A prosecutor of the men known as the "Central Park Five" said a new Netflix Inc series about their rape conviction and exoneration defames her with false information about how the case unfolded and her role in it.
Linda Fairstein, who has come under renewed scrutiny since the debut of When They See Us on May 31, wrote in an op-ed published on Tuesday (Jun 11) in the Wall Street Journal that the dramatic series is "so full of distortions and falsehoods as to be an outright fabrication."
In the headlines of the op-ed, Fairstein called the series "Netflix's false story" and said the series "defames me."
A Netflix spokeswoman said the company had no comment on Fairstein's remarks.
The four-part series was written and directed by Ava DuVernay, director of movies A Wrinkle in Time and Selma, who responded to Fairstein's op-ed on Twitter, writing "Expected and typical. Onward."

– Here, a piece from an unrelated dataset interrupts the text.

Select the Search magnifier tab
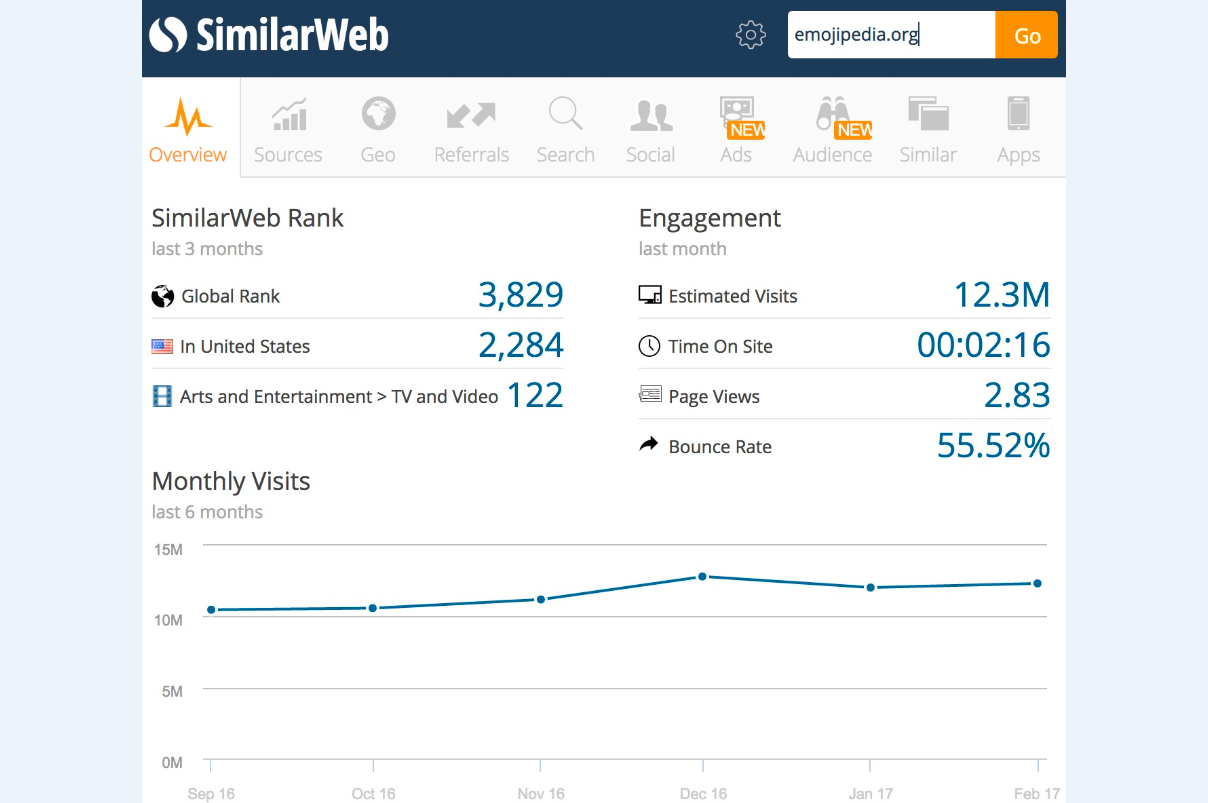This screenshot has width=1208, height=803. click(x=565, y=130)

Fairstein, who is portrayed by actress Felicity Huffman, said DuVernay had written "an utterly false narrative involving an evil mastermind (me) and the falsely accused (the five.)"
The five men – Kevin Richardson, Yusef Salaam, Antron McCray, Raymond Santana, and Korey Wise – were 14 to 16 years old at the time of the 1989 rape and confessed after lengthy police interrogations. The victim was white and the defendants all black or Hispanic.

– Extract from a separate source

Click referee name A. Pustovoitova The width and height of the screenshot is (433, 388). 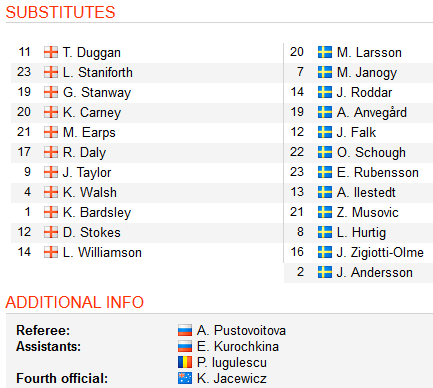pos(241,330)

Each soon recanted, insisting they had admitted to the crime under coercion from police officers. But they all were convicted and served prison terms of six to 13 years.
A judge vacated their convictions in 2002 after another man confessed to the crime and DNA tests confirmed his guilt.

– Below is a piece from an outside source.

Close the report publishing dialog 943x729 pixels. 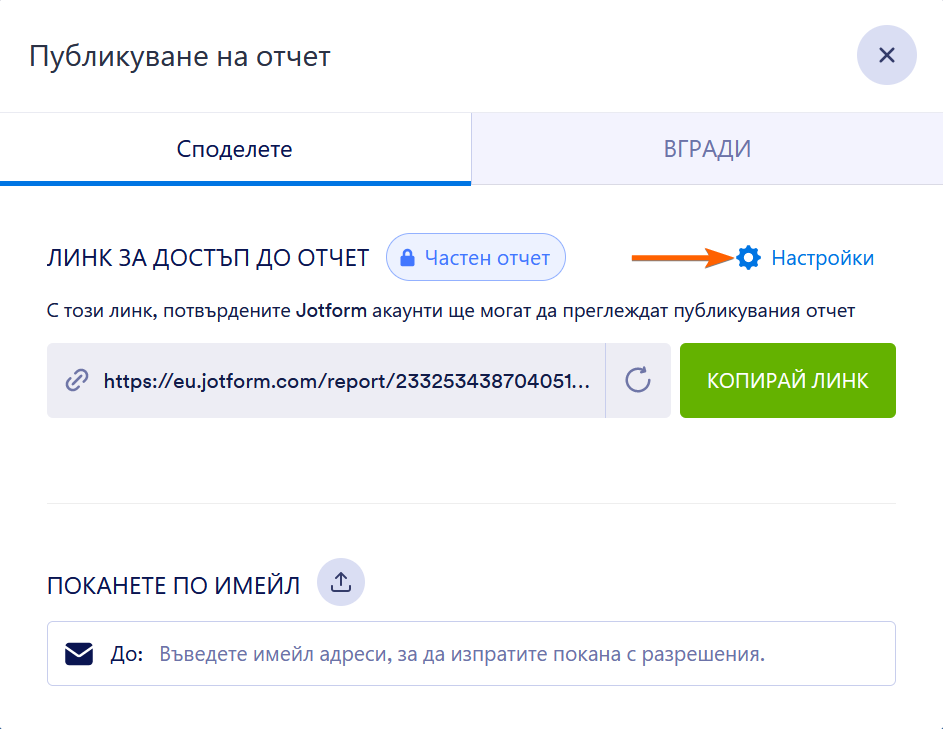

Fairstein led the sex crimes unit of the Manhattan District Attorney's office from 1976 until 2002 and then became a best-selling crime novelist.
After criticism of her mounted on social media last week, Fairstein and her publisher Dutton said they had decided to "terminate their relationship." Fairstein also has stepped down from various nonprofit boards, according to media reports.
Asked about Fairstein at a Netflix event on Sunday, DuVernay said, "It's important that people be held accountable."
But the director added that "it would be a tragedy if this story and the telling of it came down to one woman being punished for what she did, because it's not about her. She is part of a system that is not broken, it was built to be this way. It was built to oppress."